DirecTV Internet is a faster alternative to dial-up Internet access and is useful in rural areas where DSL and Cable providers may not yet offer service. But just how much faster than dial-up is it? And how exactly does it work if it’s so different from standard cable or DSL services?
How Internet Access Through DirecTV Works
Whereas Cable and DSL Internet utilize the phone lines and cables in your house, Internet access through DirecTV relies on the use of a satellite in the way DirecTV also transmits its television signals. Because almost any home can have a satellite dish installed, this makes it an alternative to the crawling speeds of the archaic dial-up Internet services. Of course, this requires the installation of a mounted satellite dish, which can be a bit of hassle.
However, when discussing DirecTV Internet, one thing you probably don’t realize is that DirecTV actually works through the use of third-party Internet service providers (ISPs), such as HughesNet or Exede, depending on the area you live in. This means the equipment you get is likely to be from the third-party provider rather than DirecTV itself.
What Are the Speeds Like?
Good question — and not one DirecTV apparently likes to answer, because their speeds — while faster than dial-up — still severely lacks when compared to Cable or DSL providers. Up until last year, DirecTV Internet averaged out around 1.5mbps (megabits per second).
To put this into perspective, Comcast’s slowest speed in any of their offered packages is 1.5mbps, and goes as high as 305mbps in their higher-speed packages. Even now, the highest speeds offered by DirecTV Internet (such as through HughesNet) don’t exceed 15mbps.
But bandwidth isn’t the only thing to be concerned about when dealing with Internet connections. Latency is a much overlooked aspect when determining Internet access quality. Latency is the amount of time it takes for your Internet signal to reach out and get a response, whereas bandwidth is the amount of data that can be transferred per second. Latency is particularly important if you’re a gamer, where real-time online playing relies on a solid Internet connection and lightning-quick responses. If you have lag, or latency, of more than 200 milliseconds, you’re going to have noticeable problems in your gaming experience. DirecTV Internet has an average latency of 500ms. My own connection’s latency is only 33ms.
What are the Pros?
Even with its slow speeds, Satellite Internet is still leaps and bounds ahead of dial-up, so for those living in areas where there are no other options, it can be a saving grace.

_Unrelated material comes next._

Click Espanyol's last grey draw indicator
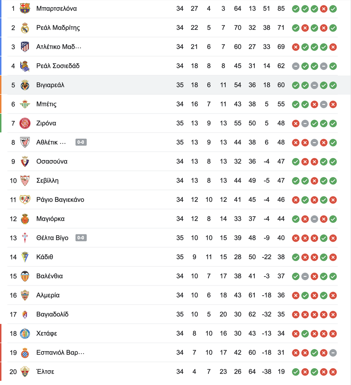pyautogui.click(x=333, y=353)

If you’re already signed up with DirecTV for television or phone service, adding Internet to your bundle is an easy way to cut down on the number of monthly bills you have to worry about. One satellite dish can provide your TV, Internet, and phone service without additional installation of dishes. Regardless of what third party your Internet is being supplied through, they all offer Internet security features, as well as parental controls to monitor what your children access online, so you know they shouldn’t be able to access inappropriate content on the web.
What about the Cons?
Although satellite reception isn’t as affected by weather as it was in the early days of the technology, they’re still prone to going out in bad weather. Things like snow, hail, and lightning storms might interfere with your Internet (and Satellite TV) connections. It’s something to keep in mind if you live in a part of the country where such weather is common.
The steep price tag can be a deterrent for many people. Many customers claim that DirecTV has yet to perfect the art of bundling services to actually make them worth the money. HughesNet itself charges $99 a month just for Internet that runs at subpar speeds. This isn’t counting the installation fees, and the monthly costs of having DirecTV television or phone services. DirecTV Internet through Exede caps out at 12mbps, includes a monthly limit to how much you can download, and isn’t any better in terms of pricing.
In the end, it’s hard to recommend DirecTV Internet services when they aren’t offering anything other Internet service providers are also offering — at lower prices and better quality. Stick with AT&T DSL, Comcast Cable, or any other provider that doesn’t include a satellite dish in the mix. In the event such providers aren’t available in your area, do your research.
Compare your dial-up to the speed you’d be getting with satellite, and decide if DirecTV Internet is worth the money for the speed you’d be getting.